Y nada más lejos de la realidad. Por mucho que Robert Rodríguez vaya por ahí predicando que lo suyo no es una adaptación, sino una traducción a imágenes en movimiento de la obra de Miller, su Sin City se queda en un estridente despliegue de estética videoclipera. Vale que la película contiene planos idénticos a las viñetas de la novela gráfica original, y también que la caracterización física de los personajes es fiel (tal vez demasiado fiel), pero de ninguna manera esta ciudad del pecado es una traslación exacta del universo Milleriano.

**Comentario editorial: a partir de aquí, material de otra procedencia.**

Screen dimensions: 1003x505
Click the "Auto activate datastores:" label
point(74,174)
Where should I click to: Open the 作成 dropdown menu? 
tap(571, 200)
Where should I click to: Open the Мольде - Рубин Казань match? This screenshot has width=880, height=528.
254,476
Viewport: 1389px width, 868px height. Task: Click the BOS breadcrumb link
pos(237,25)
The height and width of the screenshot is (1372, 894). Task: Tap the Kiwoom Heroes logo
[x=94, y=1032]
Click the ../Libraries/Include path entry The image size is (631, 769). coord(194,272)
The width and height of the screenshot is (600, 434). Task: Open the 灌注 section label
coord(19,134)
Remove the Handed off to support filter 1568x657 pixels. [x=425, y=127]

En primer lugar, Rodríguez peca de ambición al escoger no una, sino tres novelas gráficas de Sin City (El Duro Adiós, La Gran Masacre y Ese Cobarde Bastardo) e intentar narrarlas todas en apenas dos horas. Las consecuencias para el ritmo de la película son devastadoras, sobre todo en lo que a la historia protagonizada por Mickey Rourke se refiere, que parece narrada por un Matias Prats pasado de drogas. Desde luego, el ritmo de lectura de la obra original era mucho más contemplantivo. Pero la cosa no se queda ahí, ya que el director mexicano, al saltarse el segundo y mejor álbum de la serie, titulado Moriría Por Ella, para pasar de inmediato a la Gran Masacre, se carga de un plumazo toda la profundidad dramática de Dwight Mcarthy, el personaje interpretado por Clive Owen protagonista de ambos relatos. Sus acciones, sus decisiones, su mundo, carecen de sentido y, a la postre, de interés.

Con el personaje de Marv ocurre algo parecido. Mientras que en el cómic se erige enseguida en santo de nuestra devoción con momentos como la visita a su madre después de un paroxismo violento o su desesperada fuga de la celda de Kevin a golpe de omoplato (lo cual nos da una idea tanto de su fuerza de voluntad como de su fuerza bruta), en la película se nos omiten estos detalles, así como alguna que otra voz en off reveladora de sus simplote recovecos mentales, y el tipo hasta termina pareciéndonos inteligente y todo.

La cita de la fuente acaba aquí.